Durante el festejo de fin de año del jardín de infantes, los padres y docentes ya lo advirtieron: en los campos cercanos estaban fumigando. Esta escuela rural, que también tiene primaria y secundaria, se encuentra en el Paraje Cañada de Arias, a unos 70 kilómetros de la Ciudad de Buenos Aires. Fatima Sosa, mamá de Juana, una alumna de cinco años, estaba en el acto junto a su hija. Al terminar la fiesta, que fue dentro de un salón, se fueron rápido a su casa para que los agroquímicos no las afectaran. Hoy, para Sosa es una preocupación dejar a su hija en la escuela y que fumiguen tan cerca.

“Yo vivo en la zona hace 24 años. Incluso fui a la misma escuela que mi hija y antes no se veía tanta agricultura alrededor. Muchas familias vendieron sus campos, dedicados a la ganadería y se fueron. Cada vez avanza más la siembra y hay menos gente”, comenta Sosa.

Este caso no es aislado. En Argentina hay unas 15.000 escuelas rurales, que conviven con la producción agraria. Argentina es el tercer productor de soja del mundo. En 2017, cultivó 47 millones de toneladas.

Esto hace que gran parte de los alumnos hayan estado alguna vez cerca de algún agroquímico, ya sea a través de bidones, mochilas o un mosquito fumigador. En noviembre de 2018, en el primer Encuentro Regional de Pueblos y Ciudades Fumigadas, se calculó que unos 700.000 niños y adolescentes están en riesgo por las fumigaciones que se llevan a cabo sin control en los campos cercanos. Buenos Aires, Córdoba, Santa Fe y Entre Ríos son las provincias más afectadas.

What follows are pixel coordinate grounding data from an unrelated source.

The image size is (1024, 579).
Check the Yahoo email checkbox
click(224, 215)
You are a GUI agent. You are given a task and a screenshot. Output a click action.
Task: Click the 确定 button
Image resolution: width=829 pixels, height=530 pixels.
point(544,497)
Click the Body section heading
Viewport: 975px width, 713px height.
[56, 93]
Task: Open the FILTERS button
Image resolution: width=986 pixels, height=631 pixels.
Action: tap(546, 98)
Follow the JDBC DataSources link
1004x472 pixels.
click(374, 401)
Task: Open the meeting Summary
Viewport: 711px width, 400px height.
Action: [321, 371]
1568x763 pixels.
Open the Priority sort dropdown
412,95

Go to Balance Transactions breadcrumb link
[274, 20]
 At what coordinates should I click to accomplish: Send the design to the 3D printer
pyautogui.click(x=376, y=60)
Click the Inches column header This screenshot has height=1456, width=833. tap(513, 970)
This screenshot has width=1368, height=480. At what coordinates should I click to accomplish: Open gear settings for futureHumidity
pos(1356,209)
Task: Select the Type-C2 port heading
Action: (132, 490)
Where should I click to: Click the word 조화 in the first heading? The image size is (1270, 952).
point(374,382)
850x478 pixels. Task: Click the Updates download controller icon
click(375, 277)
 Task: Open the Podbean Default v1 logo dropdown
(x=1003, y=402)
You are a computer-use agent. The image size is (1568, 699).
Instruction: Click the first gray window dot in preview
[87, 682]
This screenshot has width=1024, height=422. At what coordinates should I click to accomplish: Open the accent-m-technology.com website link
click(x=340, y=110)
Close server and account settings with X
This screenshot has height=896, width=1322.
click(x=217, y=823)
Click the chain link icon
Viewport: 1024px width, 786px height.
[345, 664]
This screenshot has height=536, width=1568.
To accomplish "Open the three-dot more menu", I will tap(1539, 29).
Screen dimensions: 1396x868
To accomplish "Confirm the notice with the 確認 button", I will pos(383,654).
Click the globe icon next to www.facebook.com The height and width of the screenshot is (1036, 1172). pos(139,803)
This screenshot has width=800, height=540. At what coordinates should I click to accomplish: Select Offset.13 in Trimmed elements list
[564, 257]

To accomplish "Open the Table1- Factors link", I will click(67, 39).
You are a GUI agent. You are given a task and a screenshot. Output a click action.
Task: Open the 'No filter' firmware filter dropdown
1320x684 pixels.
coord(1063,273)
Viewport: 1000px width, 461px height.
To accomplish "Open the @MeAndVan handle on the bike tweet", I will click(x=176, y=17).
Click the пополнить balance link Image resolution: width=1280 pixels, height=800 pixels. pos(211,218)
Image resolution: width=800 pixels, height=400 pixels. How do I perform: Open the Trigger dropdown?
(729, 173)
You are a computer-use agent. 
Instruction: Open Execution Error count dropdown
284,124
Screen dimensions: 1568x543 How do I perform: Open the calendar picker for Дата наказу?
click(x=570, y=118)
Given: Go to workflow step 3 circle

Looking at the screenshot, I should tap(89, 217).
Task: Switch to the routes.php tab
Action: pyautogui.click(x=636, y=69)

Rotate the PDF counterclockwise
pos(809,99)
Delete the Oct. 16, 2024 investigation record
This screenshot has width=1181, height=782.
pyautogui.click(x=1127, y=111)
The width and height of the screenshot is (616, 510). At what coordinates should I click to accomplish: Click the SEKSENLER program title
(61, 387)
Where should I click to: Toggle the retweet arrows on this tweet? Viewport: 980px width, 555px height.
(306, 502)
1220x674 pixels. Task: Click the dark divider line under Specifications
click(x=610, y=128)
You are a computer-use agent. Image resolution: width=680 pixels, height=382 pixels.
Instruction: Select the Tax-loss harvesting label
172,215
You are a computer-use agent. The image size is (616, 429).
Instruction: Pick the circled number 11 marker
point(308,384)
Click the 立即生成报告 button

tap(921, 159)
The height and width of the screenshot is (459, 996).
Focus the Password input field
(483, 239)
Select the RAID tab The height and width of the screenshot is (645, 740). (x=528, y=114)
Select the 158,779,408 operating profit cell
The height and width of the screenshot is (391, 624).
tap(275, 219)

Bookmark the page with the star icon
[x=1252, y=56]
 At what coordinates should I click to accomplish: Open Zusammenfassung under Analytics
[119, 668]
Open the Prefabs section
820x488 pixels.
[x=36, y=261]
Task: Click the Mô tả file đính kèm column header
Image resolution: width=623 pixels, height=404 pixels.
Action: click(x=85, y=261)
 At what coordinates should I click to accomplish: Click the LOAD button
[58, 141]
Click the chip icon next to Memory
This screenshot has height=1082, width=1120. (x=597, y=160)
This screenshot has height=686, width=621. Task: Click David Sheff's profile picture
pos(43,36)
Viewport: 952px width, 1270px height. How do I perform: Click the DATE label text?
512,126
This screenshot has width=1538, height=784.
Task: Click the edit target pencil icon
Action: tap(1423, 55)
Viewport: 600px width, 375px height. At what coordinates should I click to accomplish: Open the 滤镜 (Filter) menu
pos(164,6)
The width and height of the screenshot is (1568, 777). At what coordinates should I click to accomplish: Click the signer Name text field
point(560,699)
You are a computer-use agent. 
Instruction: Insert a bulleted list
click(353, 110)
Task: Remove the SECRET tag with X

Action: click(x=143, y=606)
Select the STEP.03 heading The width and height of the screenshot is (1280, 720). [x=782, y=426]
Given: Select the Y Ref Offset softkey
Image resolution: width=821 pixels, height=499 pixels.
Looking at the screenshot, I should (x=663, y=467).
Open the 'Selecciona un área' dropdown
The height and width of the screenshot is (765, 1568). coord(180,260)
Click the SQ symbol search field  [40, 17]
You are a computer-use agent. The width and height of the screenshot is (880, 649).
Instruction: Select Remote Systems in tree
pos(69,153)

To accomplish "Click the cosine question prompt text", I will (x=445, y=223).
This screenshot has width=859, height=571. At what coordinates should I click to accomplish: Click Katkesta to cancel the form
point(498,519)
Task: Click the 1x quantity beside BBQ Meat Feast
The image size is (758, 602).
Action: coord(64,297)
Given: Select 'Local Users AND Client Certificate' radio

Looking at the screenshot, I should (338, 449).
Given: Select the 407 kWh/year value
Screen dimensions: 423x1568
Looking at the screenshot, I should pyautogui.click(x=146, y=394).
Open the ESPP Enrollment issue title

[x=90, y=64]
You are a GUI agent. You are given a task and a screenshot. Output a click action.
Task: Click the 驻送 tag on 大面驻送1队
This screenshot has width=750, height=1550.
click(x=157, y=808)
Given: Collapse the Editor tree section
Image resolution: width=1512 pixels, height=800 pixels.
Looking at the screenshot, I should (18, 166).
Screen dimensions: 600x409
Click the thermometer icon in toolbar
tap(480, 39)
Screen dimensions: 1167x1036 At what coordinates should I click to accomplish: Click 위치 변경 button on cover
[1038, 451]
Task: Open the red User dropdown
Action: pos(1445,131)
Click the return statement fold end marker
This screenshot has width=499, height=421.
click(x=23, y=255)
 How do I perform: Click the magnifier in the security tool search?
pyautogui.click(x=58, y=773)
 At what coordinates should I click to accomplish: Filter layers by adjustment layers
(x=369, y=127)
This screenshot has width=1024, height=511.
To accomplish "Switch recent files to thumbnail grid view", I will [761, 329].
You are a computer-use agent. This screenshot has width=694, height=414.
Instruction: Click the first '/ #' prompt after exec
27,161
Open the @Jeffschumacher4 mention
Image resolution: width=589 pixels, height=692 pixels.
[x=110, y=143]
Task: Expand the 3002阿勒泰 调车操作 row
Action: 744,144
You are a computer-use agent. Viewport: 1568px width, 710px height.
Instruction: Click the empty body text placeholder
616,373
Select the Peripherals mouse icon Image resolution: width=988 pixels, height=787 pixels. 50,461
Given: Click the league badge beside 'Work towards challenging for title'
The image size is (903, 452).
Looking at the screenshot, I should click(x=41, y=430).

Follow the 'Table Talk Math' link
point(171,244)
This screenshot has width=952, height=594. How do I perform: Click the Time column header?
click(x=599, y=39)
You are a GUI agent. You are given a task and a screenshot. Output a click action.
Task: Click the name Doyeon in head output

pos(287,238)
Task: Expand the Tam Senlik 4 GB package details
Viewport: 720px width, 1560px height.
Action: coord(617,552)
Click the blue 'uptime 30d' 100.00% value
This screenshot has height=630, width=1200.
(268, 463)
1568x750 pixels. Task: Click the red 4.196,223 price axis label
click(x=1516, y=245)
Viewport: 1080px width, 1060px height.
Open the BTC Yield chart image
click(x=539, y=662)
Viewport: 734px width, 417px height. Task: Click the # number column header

Los docentes rurales buscan crear redes para que se tome conciencia de la problemática. Ana Zabaloy fue un ejemplo. En octubre de 2015, su escuela fue fumigada en horario escolar, incumpliendo las normas establecidas por la normativa vigente en la zona. El 9 de junio de 2019, murió de cáncer. En un chequeo al que se sometió Zabaloy en 2016, se corrobora que la maestra tenía una cantidad 14 veces superior a la que es considerada “normal” de glifosato en sangre.